Happy July and An Oldie But A Goodie!

Happy July! I'm excited that July is finally here, because it means we're leaving for our annual beach vacation on Saturday. woohoo!

But first up, a review of a book that I think everyone but me read in the late 90s, Joyce Carol Oates' "We Were the Mulvaneys". This book got a lot of attention then, since it was selected for the Oprah Book Club. I don't know why it took me so long to read, but finally the recommendation of a friend got me started. After a slow start to the book where I wasn't really sure if I was going to like it, I was so happy I devoted the time to this novel. In the end it was powerful--a real picture of human emotional suffering. I know what you're thinking--great beach read, huh? But it really was great, and I thank Jen for recommending!

Joyce Carol Oates' "We Were the Mulvaneys" follows the fallout in the lives of the Mulvaney family of upstate New York as the result of one fateful night. February 14, 1976--the Mulvaney's only daughter, Marianne, attends the prom at the local high school and high on her popularity makes a mistake and ends up being raped. Marianne's unwillingness to face her accuser in court ultimately rips the family apart--alienating the three Mulvaney sons, disolving the parent's marriage, all as Marianne struggles to find an identity for herself as the exiled fallen hero of the family. The novel follows the family for 20 years--and leaves the reader wondering throughout--will they be the Mulvaneys again?

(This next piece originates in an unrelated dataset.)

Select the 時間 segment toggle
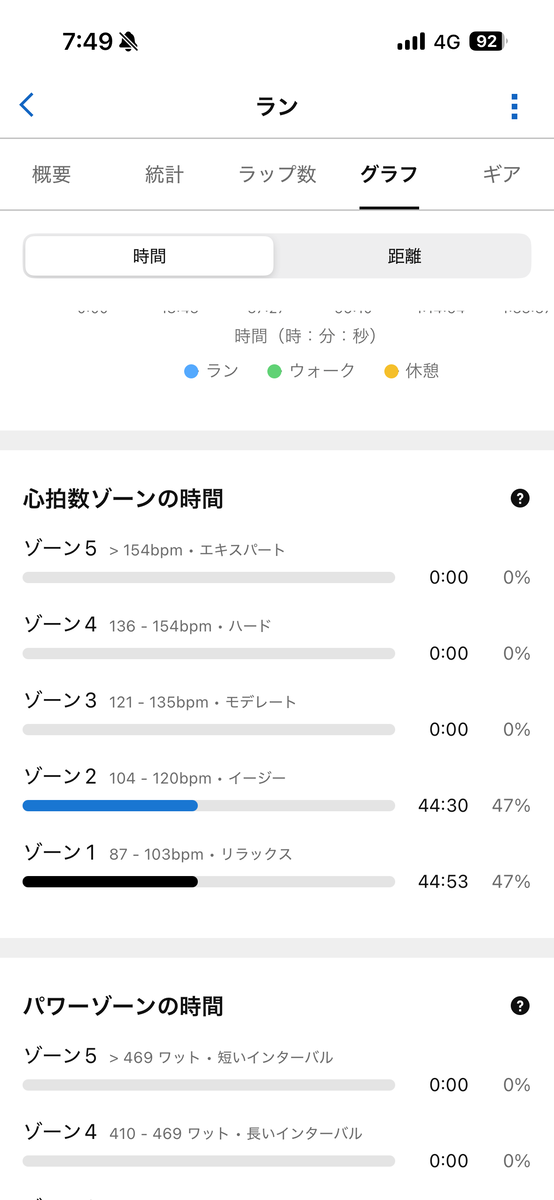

This is an excellent and powerful work from Oates. The story is told primarily from the perspective of three of the children--Judd, Patrick, and Marianne--although Judd is introduced as the primary storyteller at the outset of the novel and both of the parents, Mike and Corinne, have their own chapters. The emotion in this novel is raw--the event damages each of the Mulvaneys in their own way, and no one of them will ever be the same. But there is redemption in the way that each of the children ultimately overcomes the event and comes into his/her own as an adult. Their struggles against the ghosts of their past are not easy, but the journey is an emotional one that Oates shares intimately with the reader.

This is an excellent book if you are interested in a rich character study. A wonderful lyrical storyteller, Oates makes parts of this novel sing with rich language and settings. If you enjoy literary fiction, this is a book for you.